Have you ever wondered what a professional kit looks like? This guide is for you if you're ready to elevate your product list.
Disclaimer: The material and course template published by Meagan Phillips Makeup Artistry is considered intellectual property. It should not be duplicated, shared, or used for any other purpose. The Teachable platform logs the IP addresses for each student. Failure to adhere to the policies provided may result in legal action. By continuing to access the guide, you agree to the following legal terms and conditions.
NONDISCLOSURE AGREEMENT
- Confidential Information:
For the purpose of this Agreement, "Confidential Information" refers to any information or material that has commercial value or other utility in the business that the Disclosing Party is engaged in. If the Confidential Information is in written form, the Disclosing Party should label or stamp it with the word "Confidential" or a similar warning.
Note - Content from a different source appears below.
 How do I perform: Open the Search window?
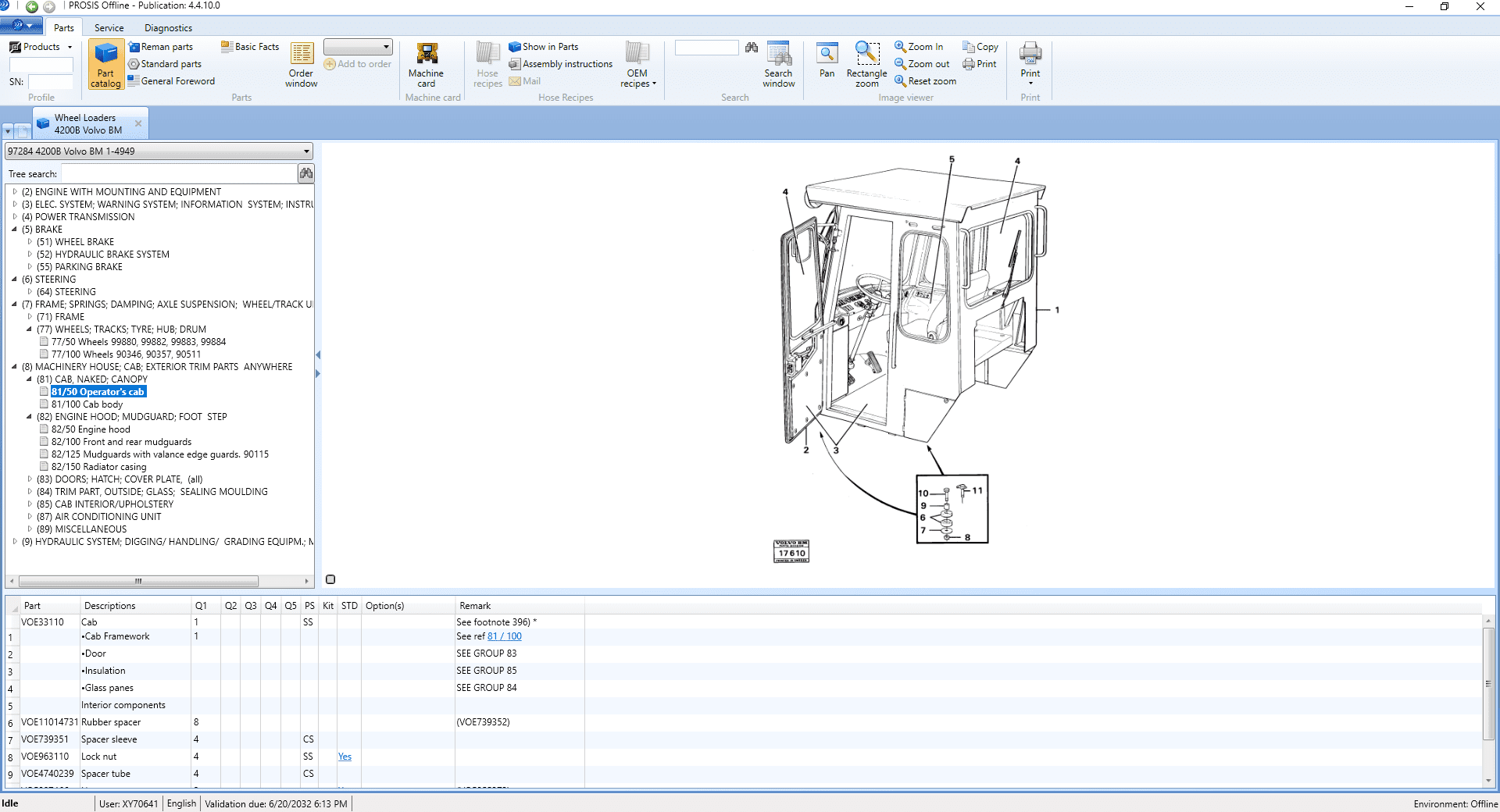[x=778, y=65]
If the Confidential Information is transmitted orally, the Disclosing Party should promptly provide written confirmation that such oral communication constitutes Confidential Information.
- Exclusions from Confidential Information:
The Receiving Party's obligations under this Agreement do not apply to information that: (a) was already publicly known at the time of disclosure or subsequently becomes publicly known through no fault of the Receiving Party; (b) was discovered or created by the Receiving Party before disclosure by the Disclosing Party; (c) was learned by the Receiving Party through legitimate means other than from the Disclosing Party or Disclosing Party's representatives; or (d) is disclosed by the Receiving Party with the Disclosing Party's prior written approval.
- Obligations of Receiving Party:
3.1 The Receiving Party should keep the Confidential Information strictly confidential for the sole and exclusive benefit of the Disclosing Party.
3.2 The Receiving Party should carefully restrict access to the Confidential Information to employees, contractors, and third parties as needed and should require those individuals to sign non-disclosure agreements that are at least as protective as this Agreement.
3.3 Without the prior written approval of the Disclosing Party, the Receiving Party should not use, publish, copy, or disclose the Confidential Information to others or allow others to use it for their benefit or to the detriment of the Disclosing Party.
3.4 If the Disclosing Party requests it in writing, the Receiving Party should return any and all records, notes, and other written, printed, or tangible materials in its possession relating to the Confidential Information.
- Time Periods:
The non-disclosure provisions of this Agreement will remain in effect after the termination of this Agreement. The Receiving Party's duty to keep the Confidential Information confidential will continue until the Confidential Information no longer qualifies as a trade secret or until the Disclosing Party sends the Receiving Party written notice releasing them from this Agreement, whichever occurs first.
- No Warranty:
The Disclosing Party provides all Confidential Information "AS IS" and without any warranty, express or implied, regarding the Confidential Information's completeness, accuracy, or performance.
- Remedies:
Both parties to this Agreement acknowledge and agree that the Confidential Information covered by this Agreement is unique and valuable, and that unauthorized distribution and disclosure of the Confidential Information could potentially destroy or at the very least diminish its value. The damages that the Disclosing Party could sustain as a result of unauthorized dissemination of the Confidential Information would be difficult to calculate. Therefore, both parties agree that the Disclosing Party is entitled to seek injunctive relief to prevent the dissemination of any Confidential Information that would violate the terms of this Agreement. Any such injunctive relief will be in addition to any other remedies that the Disclosing Party may have at law or equity.
- Relationships:
Nothing contained in this Agreement shall be deemed to constitute either party a partner, joint venture or employee of the other party for any purpose.
- Severability:
If any provision of this Agreement is invalid or unenforceable under applicable law, the remaining provisions will continue in full force and effect.
- Waiver:
The failure of either party to exercise any right provided for herein shall not be deemed a waiver of any right hereunder.
- This Agreement constitutes the entire agreement between the parties. It supersedes all prior or contemporaneous communications and proposals, whether oral or written.
- This Agreement may not be amended except in writing signed by both parties.
- This Agreement shall be governed by and construed in accordance with the laws of the State of [State], and any action arising out of or relating to this Agreement shall be filed only in the state or federal courts located in [State] and both parties hereby consent to the jurisdiction of such courts."
Due to the digital nature of this product, there are no refunds.